▸ ABOUT THIS TASK:
Please return all of the records that follow, exactly as written.

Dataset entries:
□ □ □ □ □ □ □

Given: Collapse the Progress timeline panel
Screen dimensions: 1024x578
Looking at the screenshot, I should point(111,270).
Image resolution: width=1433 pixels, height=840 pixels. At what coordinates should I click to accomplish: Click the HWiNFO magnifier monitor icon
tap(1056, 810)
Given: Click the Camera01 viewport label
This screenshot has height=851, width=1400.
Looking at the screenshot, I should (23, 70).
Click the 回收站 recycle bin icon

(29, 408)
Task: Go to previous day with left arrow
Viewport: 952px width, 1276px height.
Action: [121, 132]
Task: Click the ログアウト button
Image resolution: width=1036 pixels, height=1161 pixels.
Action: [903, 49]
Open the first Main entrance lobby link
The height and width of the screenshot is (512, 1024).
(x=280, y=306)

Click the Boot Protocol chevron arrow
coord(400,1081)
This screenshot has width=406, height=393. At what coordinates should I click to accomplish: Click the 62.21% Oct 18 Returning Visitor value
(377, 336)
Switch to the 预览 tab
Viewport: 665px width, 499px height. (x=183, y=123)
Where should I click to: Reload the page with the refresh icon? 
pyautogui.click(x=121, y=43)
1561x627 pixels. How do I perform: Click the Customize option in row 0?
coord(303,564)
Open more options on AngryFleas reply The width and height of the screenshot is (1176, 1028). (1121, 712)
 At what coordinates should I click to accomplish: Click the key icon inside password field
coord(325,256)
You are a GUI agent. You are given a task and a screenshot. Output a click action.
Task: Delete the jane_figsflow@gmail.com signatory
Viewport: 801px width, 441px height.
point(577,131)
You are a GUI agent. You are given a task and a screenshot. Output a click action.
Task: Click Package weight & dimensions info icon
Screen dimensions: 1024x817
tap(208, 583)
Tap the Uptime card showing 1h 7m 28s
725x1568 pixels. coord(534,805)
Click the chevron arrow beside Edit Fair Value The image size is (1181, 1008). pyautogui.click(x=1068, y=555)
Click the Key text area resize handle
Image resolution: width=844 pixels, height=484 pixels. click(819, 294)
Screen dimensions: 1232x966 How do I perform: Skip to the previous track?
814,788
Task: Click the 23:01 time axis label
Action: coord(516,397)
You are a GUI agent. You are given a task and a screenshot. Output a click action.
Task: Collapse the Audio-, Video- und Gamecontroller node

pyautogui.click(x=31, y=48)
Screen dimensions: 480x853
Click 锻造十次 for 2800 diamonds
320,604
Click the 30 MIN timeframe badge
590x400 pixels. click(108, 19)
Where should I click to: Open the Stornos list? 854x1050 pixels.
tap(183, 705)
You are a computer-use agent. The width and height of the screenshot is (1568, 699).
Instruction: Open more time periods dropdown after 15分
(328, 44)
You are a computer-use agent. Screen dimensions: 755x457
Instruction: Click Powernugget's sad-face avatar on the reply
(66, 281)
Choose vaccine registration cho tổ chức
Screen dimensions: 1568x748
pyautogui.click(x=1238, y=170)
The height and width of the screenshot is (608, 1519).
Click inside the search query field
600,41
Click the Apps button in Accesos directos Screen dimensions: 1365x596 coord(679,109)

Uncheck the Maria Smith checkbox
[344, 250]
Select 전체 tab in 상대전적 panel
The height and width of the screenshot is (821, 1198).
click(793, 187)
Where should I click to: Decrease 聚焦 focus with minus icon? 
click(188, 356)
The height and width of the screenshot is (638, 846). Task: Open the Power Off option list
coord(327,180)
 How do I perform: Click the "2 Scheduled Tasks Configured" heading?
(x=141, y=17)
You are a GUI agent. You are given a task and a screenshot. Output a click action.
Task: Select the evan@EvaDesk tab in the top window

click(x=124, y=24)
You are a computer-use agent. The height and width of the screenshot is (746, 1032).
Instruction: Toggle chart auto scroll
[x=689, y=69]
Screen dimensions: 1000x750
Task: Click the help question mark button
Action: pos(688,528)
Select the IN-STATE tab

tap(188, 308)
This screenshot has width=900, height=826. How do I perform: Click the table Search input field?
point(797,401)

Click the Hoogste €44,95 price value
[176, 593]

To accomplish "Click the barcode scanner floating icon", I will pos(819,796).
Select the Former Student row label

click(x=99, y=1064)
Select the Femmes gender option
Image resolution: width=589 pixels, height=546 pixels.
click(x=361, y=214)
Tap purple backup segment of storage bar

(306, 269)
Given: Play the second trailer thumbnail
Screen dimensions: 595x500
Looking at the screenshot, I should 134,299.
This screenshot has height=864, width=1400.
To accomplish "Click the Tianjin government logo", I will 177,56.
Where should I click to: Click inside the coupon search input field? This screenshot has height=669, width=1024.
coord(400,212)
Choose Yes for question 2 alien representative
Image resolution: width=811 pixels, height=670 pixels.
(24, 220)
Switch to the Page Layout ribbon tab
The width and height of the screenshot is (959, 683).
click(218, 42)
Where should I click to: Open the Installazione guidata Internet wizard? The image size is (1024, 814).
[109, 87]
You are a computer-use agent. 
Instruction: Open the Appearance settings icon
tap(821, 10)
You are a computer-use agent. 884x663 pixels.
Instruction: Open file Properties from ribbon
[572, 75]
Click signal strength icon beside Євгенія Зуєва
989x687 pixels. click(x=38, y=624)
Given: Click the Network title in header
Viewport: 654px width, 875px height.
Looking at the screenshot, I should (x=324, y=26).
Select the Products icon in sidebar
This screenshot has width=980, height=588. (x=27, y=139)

□ □ □ □ □ □ □

▸ YOUR SOLUTION:
Given: Collapse the Progress timeline panel
Screen dimensions: 1024x578
Looking at the screenshot, I should point(111,270).
Image resolution: width=1433 pixels, height=840 pixels. At what coordinates should I click to accomplish: Click the HWiNFO magnifier monitor icon
tap(1056, 810)
Given: Click the Camera01 viewport label
This screenshot has height=851, width=1400.
Looking at the screenshot, I should (23, 70).
Click the 回收站 recycle bin icon

(29, 408)
Task: Go to previous day with left arrow
Viewport: 952px width, 1276px height.
Action: [121, 132]
Task: Click the ログアウト button
Image resolution: width=1036 pixels, height=1161 pixels.
Action: [903, 49]
Open the first Main entrance lobby link
The height and width of the screenshot is (512, 1024).
(x=280, y=306)

Click the Boot Protocol chevron arrow
coord(400,1081)
This screenshot has width=406, height=393. At what coordinates should I click to accomplish: Click the 62.21% Oct 18 Returning Visitor value
(377, 336)
Switch to the 预览 tab
Viewport: 665px width, 499px height. (x=183, y=123)
Where should I click to: Reload the page with the refresh icon? 
pyautogui.click(x=121, y=43)
1561x627 pixels. How do I perform: Click the Customize option in row 0?
coord(303,564)
Open more options on AngryFleas reply The width and height of the screenshot is (1176, 1028). (1121, 712)
 At what coordinates should I click to accomplish: Click the key icon inside password field
coord(325,256)
You are a GUI agent. You are given a task and a screenshot. Output a click action.
Task: Delete the jane_figsflow@gmail.com signatory
Viewport: 801px width, 441px height.
point(577,131)
You are a GUI agent. You are given a task and a screenshot. Output a click action.
Task: Click Package weight & dimensions info icon
Screen dimensions: 1024x817
tap(208, 583)
Tap the Uptime card showing 1h 7m 28s
725x1568 pixels. coord(534,805)
Click the chevron arrow beside Edit Fair Value The image size is (1181, 1008). pyautogui.click(x=1068, y=555)
Click the Key text area resize handle
Image resolution: width=844 pixels, height=484 pixels. click(819, 294)
Screen dimensions: 1232x966 How do I perform: Skip to the previous track?
814,788
Task: Click the 23:01 time axis label
Action: coord(516,397)
You are a GUI agent. You are given a task and a screenshot. Output a click action.
Task: Collapse the Audio-, Video- und Gamecontroller node

pyautogui.click(x=31, y=48)
Screen dimensions: 480x853
Click 锻造十次 for 2800 diamonds
320,604
Click the 30 MIN timeframe badge
590x400 pixels. click(108, 19)
Where should I click to: Open the Stornos list? 854x1050 pixels.
tap(183, 705)
You are a computer-use agent. The width and height of the screenshot is (1568, 699).
Instruction: Open more time periods dropdown after 15分
(328, 44)
You are a computer-use agent. Screen dimensions: 755x457
Instruction: Click Powernugget's sad-face avatar on the reply
(66, 281)
Choose vaccine registration cho tổ chức
Screen dimensions: 1568x748
pyautogui.click(x=1238, y=170)
The height and width of the screenshot is (608, 1519).
Click inside the search query field
600,41
Click the Apps button in Accesos directos Screen dimensions: 1365x596 coord(679,109)

Uncheck the Maria Smith checkbox
[344, 250]
Select 전체 tab in 상대전적 panel
The height and width of the screenshot is (821, 1198).
click(793, 187)
Where should I click to: Decrease 聚焦 focus with minus icon? 
click(188, 356)
The height and width of the screenshot is (638, 846). Task: Open the Power Off option list
coord(327,180)
 How do I perform: Click the "2 Scheduled Tasks Configured" heading?
(x=141, y=17)
You are a GUI agent. You are given a task and a screenshot. Output a click action.
Task: Select the evan@EvaDesk tab in the top window

click(x=124, y=24)
You are a computer-use agent. The height and width of the screenshot is (746, 1032).
Instruction: Toggle chart auto scroll
[x=689, y=69]
Screen dimensions: 1000x750
Task: Click the help question mark button
Action: pos(688,528)
Select the IN-STATE tab

tap(188, 308)
This screenshot has width=900, height=826. How do I perform: Click the table Search input field?
point(797,401)

Click the Hoogste €44,95 price value
[176, 593]

To accomplish "Click the barcode scanner floating icon", I will pos(819,796).
Select the Former Student row label

click(x=99, y=1064)
Select the Femmes gender option
Image resolution: width=589 pixels, height=546 pixels.
click(x=361, y=214)
Tap purple backup segment of storage bar

(306, 269)
Given: Play the second trailer thumbnail
Screen dimensions: 595x500
Looking at the screenshot, I should 134,299.
This screenshot has height=864, width=1400.
To accomplish "Click the Tianjin government logo", I will 177,56.
Where should I click to: Click inside the coupon search input field? This screenshot has height=669, width=1024.
coord(400,212)
Choose Yes for question 2 alien representative
Image resolution: width=811 pixels, height=670 pixels.
(24, 220)
Switch to the Page Layout ribbon tab
The width and height of the screenshot is (959, 683).
click(218, 42)
Where should I click to: Open the Installazione guidata Internet wizard? The image size is (1024, 814).
[109, 87]
You are a computer-use agent. 
Instruction: Open the Appearance settings icon
tap(821, 10)
You are a computer-use agent. 884x663 pixels.
Instruction: Open file Properties from ribbon
[572, 75]
Click signal strength icon beside Євгенія Зуєва
989x687 pixels. click(x=38, y=624)
Given: Click the Network title in header
Viewport: 654px width, 875px height.
Looking at the screenshot, I should (x=324, y=26).
Select the Products icon in sidebar
This screenshot has width=980, height=588. (x=27, y=139)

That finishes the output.